Despite better harvest, DPR of Korea still faces substantial food shortage, UN says

A DPRK official examining rice yields
Despite its best harvest in 10 years, the Democratic People’s Republic of Korea (DPRK) will post another substantial food deficit in 2005 and require external aid to support more than a quarter of its nearly 24 million people, two United Nations agencies said today.

“Insufficient production, a deficient diet, lower incomes and rising prices mean that 6.4 million vulnerable North Koreans – most of them children, women and the elderly – will need food assistance totalling 500,000 tons next year,” according to the Food and Agriculture Organization (FAO) and the World Food Programme (WFP).

The DPRK has been hit by a decade of floods, droughts and economic hardship, and the agencies reported that most of the 16 million people receiving subsidized cereals from the Government-run Public Distribution System (PDS) averaging 300 grams per person per day – half a survival ration – cannot make ends meet.

They turn to more expensive private markets yet “they are still not able to cover their basic energy requirements,” FAO and WFP said.

The report, which followed a joint assessment mission in September and October by the Rome-based food agencies, noted that, increasingly, “the most critical problem for poor households is their lack of access to basic and nutritious food because of declining purchasing power.”

Data entries
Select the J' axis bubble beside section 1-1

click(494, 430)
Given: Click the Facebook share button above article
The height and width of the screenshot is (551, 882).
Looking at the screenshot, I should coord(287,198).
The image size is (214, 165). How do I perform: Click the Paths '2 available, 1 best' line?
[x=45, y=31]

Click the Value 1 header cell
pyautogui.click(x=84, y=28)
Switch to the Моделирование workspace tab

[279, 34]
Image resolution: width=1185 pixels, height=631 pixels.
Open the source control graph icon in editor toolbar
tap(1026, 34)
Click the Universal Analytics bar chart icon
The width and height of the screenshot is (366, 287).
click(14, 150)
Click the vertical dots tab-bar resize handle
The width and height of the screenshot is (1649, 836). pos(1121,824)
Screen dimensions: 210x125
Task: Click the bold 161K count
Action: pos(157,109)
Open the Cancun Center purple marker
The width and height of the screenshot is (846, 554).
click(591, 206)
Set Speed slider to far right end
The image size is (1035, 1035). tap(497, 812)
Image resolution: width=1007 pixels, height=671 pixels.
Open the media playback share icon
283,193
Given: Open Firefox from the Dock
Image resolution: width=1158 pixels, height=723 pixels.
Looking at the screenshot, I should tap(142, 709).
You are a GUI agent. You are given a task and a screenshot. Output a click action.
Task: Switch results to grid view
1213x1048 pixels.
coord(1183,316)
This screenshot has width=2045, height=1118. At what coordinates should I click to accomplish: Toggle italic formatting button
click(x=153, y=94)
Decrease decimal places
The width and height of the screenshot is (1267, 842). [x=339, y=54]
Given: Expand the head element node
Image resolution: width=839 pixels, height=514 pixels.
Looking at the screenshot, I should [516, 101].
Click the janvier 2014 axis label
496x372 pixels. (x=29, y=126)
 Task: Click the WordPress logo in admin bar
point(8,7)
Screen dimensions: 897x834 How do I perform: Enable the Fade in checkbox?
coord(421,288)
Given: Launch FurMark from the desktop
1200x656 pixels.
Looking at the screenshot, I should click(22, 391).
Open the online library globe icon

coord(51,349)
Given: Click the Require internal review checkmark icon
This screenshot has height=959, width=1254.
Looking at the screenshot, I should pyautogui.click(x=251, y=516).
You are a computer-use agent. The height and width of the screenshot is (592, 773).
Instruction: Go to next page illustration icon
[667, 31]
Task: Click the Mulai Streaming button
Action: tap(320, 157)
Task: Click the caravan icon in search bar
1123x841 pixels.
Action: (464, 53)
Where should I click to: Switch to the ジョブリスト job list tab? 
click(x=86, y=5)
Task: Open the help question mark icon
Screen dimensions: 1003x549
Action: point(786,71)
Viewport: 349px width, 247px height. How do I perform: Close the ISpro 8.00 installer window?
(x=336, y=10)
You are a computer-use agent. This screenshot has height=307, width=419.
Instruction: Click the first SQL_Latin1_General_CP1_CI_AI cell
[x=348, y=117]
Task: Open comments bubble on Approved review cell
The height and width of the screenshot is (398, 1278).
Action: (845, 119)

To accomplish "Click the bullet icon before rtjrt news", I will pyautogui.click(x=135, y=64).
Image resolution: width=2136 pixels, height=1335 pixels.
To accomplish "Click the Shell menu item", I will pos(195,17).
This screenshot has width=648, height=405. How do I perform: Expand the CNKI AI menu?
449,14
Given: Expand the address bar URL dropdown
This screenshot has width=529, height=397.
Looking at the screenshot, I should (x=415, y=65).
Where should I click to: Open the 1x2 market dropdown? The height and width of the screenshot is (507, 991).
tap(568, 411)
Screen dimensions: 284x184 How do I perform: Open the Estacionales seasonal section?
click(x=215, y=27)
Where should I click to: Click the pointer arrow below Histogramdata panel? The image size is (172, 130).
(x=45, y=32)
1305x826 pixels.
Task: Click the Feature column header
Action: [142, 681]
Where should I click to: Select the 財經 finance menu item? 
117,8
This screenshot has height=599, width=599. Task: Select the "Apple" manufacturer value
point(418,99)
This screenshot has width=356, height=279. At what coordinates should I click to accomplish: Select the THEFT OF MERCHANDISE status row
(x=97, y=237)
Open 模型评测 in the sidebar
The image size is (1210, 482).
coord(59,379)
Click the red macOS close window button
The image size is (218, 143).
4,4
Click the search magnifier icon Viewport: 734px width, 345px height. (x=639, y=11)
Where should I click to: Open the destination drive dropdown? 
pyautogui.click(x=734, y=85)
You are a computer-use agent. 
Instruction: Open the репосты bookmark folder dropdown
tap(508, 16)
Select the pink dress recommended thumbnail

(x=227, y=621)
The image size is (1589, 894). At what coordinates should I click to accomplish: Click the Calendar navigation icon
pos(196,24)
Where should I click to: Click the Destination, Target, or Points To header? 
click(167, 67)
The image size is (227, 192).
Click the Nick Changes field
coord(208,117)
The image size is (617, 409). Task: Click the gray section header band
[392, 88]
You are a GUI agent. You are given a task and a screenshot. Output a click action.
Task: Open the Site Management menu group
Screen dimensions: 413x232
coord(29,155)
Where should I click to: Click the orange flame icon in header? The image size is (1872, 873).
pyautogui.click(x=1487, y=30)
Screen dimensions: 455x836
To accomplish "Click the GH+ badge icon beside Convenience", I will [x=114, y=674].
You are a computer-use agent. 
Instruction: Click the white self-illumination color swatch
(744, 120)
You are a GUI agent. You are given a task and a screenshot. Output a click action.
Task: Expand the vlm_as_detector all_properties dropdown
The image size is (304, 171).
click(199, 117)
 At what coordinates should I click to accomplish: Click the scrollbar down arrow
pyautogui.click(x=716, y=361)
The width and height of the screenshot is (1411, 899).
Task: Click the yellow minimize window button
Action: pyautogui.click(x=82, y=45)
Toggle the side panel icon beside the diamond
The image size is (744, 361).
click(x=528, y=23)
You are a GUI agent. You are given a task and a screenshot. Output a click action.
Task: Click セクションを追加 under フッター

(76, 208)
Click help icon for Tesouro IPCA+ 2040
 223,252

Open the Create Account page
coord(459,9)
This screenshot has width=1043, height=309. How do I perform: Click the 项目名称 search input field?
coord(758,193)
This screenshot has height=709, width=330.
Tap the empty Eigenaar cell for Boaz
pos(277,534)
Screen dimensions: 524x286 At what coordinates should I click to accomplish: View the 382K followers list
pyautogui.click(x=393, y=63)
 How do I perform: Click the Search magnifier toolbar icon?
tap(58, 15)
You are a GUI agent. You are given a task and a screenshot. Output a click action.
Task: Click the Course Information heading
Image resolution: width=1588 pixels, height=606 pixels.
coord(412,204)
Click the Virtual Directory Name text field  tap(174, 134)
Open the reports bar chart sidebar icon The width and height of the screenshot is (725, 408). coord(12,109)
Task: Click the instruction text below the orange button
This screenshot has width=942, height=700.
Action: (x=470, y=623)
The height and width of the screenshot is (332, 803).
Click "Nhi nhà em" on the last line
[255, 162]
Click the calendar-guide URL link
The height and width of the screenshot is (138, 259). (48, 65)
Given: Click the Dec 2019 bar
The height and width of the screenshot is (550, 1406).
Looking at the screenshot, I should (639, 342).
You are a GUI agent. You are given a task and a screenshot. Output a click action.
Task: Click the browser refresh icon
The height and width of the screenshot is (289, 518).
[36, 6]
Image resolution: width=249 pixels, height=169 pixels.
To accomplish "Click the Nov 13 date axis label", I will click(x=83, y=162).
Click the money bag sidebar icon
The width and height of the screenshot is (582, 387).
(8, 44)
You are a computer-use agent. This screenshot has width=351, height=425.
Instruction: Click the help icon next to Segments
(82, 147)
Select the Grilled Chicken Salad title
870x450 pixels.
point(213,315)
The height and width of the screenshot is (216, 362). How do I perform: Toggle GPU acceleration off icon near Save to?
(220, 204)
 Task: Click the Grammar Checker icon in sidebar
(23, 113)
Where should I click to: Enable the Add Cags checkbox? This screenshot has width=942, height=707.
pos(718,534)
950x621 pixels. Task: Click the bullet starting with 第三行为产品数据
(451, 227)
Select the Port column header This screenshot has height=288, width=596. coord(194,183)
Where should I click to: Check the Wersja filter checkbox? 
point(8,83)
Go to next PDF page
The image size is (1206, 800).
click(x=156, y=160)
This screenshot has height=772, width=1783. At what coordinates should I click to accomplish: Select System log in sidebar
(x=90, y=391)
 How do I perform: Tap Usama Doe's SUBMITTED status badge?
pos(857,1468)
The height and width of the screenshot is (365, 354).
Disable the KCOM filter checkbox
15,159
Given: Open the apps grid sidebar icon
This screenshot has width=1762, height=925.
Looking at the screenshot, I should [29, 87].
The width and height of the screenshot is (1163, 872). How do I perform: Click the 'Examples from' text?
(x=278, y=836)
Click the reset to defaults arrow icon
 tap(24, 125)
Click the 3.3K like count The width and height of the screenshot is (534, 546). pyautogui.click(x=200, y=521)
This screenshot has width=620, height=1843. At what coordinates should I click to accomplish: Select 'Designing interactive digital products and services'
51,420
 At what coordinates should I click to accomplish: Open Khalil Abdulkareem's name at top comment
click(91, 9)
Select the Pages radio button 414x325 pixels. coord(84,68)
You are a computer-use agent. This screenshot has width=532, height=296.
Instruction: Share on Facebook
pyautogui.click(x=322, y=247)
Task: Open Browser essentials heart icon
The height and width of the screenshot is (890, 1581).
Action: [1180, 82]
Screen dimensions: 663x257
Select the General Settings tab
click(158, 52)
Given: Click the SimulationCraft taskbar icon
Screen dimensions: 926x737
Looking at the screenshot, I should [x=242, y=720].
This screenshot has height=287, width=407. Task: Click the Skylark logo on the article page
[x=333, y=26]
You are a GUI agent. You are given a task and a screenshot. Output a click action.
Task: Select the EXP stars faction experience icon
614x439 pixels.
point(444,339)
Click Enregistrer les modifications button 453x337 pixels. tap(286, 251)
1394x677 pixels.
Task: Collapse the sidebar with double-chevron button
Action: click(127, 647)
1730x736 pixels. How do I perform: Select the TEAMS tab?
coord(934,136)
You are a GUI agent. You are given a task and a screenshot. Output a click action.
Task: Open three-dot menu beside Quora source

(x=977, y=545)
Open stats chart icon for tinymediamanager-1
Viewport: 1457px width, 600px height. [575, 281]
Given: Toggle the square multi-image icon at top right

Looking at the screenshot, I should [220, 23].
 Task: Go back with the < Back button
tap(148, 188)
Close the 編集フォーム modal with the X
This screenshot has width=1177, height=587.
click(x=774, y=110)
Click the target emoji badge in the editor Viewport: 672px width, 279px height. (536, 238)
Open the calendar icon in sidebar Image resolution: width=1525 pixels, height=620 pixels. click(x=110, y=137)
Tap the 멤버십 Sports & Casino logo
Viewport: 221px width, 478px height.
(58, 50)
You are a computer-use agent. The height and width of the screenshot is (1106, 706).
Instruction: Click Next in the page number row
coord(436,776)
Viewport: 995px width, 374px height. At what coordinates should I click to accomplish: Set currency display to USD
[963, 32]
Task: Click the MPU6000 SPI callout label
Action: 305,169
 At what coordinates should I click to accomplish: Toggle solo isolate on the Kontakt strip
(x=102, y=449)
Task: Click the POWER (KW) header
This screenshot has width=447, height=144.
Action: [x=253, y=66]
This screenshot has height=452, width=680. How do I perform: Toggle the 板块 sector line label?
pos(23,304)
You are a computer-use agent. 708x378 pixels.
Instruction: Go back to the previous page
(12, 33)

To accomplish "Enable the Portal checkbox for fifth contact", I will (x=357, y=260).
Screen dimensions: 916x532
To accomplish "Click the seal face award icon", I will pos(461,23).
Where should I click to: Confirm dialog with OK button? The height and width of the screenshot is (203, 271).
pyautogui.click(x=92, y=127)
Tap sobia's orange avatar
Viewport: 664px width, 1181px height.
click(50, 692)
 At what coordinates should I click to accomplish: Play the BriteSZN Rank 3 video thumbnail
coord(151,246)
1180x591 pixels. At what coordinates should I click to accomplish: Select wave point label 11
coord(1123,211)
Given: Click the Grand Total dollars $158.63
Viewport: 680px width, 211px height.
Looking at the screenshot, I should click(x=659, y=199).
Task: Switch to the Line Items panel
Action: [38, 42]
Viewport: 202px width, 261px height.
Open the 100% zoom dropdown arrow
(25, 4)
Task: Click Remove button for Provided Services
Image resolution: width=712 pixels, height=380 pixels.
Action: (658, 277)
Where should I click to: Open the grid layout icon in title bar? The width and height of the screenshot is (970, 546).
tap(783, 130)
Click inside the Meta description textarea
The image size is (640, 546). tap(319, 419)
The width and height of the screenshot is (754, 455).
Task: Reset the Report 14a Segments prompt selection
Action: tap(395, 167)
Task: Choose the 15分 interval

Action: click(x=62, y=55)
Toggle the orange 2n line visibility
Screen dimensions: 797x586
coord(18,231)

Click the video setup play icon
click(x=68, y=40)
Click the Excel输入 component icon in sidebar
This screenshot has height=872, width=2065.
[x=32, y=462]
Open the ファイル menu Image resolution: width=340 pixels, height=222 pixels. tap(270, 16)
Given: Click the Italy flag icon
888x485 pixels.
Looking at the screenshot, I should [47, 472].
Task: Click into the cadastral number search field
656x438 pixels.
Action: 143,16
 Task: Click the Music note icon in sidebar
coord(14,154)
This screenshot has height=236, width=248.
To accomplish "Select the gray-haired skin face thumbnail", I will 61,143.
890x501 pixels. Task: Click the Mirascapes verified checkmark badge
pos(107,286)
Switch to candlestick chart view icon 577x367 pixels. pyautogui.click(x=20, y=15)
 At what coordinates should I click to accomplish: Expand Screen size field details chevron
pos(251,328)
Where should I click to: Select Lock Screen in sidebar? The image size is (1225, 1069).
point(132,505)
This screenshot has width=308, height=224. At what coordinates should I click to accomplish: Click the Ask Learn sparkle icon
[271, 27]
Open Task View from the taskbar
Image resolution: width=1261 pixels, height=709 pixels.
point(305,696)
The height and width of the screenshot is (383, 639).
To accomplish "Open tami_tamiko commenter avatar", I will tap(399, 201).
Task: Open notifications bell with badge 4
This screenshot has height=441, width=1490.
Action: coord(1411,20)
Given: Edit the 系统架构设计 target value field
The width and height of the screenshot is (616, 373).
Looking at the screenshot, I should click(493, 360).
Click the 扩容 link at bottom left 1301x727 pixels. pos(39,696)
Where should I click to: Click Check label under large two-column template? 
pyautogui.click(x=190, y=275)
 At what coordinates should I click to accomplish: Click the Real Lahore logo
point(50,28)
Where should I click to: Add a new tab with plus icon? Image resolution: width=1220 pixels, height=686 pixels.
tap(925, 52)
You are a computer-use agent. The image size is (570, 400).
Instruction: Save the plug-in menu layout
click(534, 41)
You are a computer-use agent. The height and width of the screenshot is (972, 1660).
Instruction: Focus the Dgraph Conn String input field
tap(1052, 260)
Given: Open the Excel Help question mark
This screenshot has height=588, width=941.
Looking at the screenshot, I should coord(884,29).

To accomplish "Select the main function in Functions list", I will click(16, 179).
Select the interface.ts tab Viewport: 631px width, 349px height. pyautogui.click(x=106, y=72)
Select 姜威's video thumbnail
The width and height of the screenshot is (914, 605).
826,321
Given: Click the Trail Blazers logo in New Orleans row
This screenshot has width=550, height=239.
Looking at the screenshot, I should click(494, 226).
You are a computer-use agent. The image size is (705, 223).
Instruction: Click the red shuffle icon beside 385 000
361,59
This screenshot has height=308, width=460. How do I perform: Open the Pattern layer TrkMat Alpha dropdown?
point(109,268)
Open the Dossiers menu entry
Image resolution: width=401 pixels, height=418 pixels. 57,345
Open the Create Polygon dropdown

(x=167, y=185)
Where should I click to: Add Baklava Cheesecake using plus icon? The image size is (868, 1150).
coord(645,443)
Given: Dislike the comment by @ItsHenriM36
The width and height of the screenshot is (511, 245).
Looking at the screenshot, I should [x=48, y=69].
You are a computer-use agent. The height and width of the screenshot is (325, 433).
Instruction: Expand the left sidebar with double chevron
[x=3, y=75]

Written instruction A
Rewrite the portion of the rows that begins with the line containing "950x621 pixels. Task: Click" and runs through the line containing "point(444,339)", replacing "Screen dimensions" with "Screen size" and leaving everything else unchanged. Give only those lines.
Written instruction B
Continue the report on North Korea's food shortage from the point where it stops.

Exercise result A
950x621 pixels. Task: Click the bullet starting with 第三行为产品数据
(451, 227)
Select the Port column header This screenshot has height=288, width=596. coord(194,183)
Where should I click to: Check the Wersja filter checkbox? 
point(8,83)
Go to next PDF page
The image size is (1206, 800).
click(x=156, y=160)
This screenshot has height=772, width=1783. At what coordinates should I click to accomplish: Select System log in sidebar
(x=90, y=391)
 How do I perform: Tap Usama Doe's SUBMITTED status badge?
pos(857,1468)
The height and width of the screenshot is (365, 354).
Disable the KCOM filter checkbox
15,159
Given: Open the apps grid sidebar icon
This screenshot has width=1762, height=925.
Looking at the screenshot, I should [29, 87].
The width and height of the screenshot is (1163, 872). How do I perform: Click the 'Examples from' text?
(x=278, y=836)
Click the reset to defaults arrow icon
 tap(24, 125)
Click the 3.3K like count The width and height of the screenshot is (534, 546). pyautogui.click(x=200, y=521)
This screenshot has width=620, height=1843. At what coordinates should I click to accomplish: Select 'Designing interactive digital products and services'
51,420
 At what coordinates should I click to accomplish: Open Khalil Abdulkareem's name at top comment
click(91, 9)
Select the Pages radio button 414x325 pixels. coord(84,68)
You are a computer-use agent. This screenshot has width=532, height=296.
Instruction: Share on Facebook
pyautogui.click(x=322, y=247)
Task: Open Browser essentials heart icon
The height and width of the screenshot is (890, 1581).
Action: [1180, 82]
Screen size: 663x257
Select the General Settings tab
click(158, 52)
Given: Click the SimulationCraft taskbar icon
Screen size: 926x737
Looking at the screenshot, I should [x=242, y=720].
This screenshot has height=287, width=407. Task: Click the Skylark logo on the article page
[x=333, y=26]
You are a GUI agent. You are given a task and a screenshot. Output a click action.
Task: Select the EXP stars faction experience icon
614x439 pixels.
point(444,339)

Exercise result B
“A balanced diet is out of reach for all but a few PDS-dependent households,” it added. “The situation remains particularly precarious for children in kindergartens, nurseries, orphanages and primary schools, pregnant and nursing women, and elderly people.”

While the prices of state-subsidized rice and maize rationed through the PDS have remained low and stable, prices in private markets have risen dramatically since the introduction of economic reforms in mid-2002.

Last month, rice cost as much as 600 won a kilo in such markets – almost 30 per cent of a typical monthly wage – compared to the 2003 average of 120 won; maize was 320 won a kilo, up from last year’s peak of 110 won. In September, one euro bought 1,600 won on the parallel market.

The typical wage earner’s family now spends one-third of its monthly income on PDS rations that meet only half its minimum caloric needs. Another one-third is spent on non-food essentials such as rent, heating and clothing. The remainder is insufficient to purchase enough food in private markets to meet the rest of the family’s very basic needs.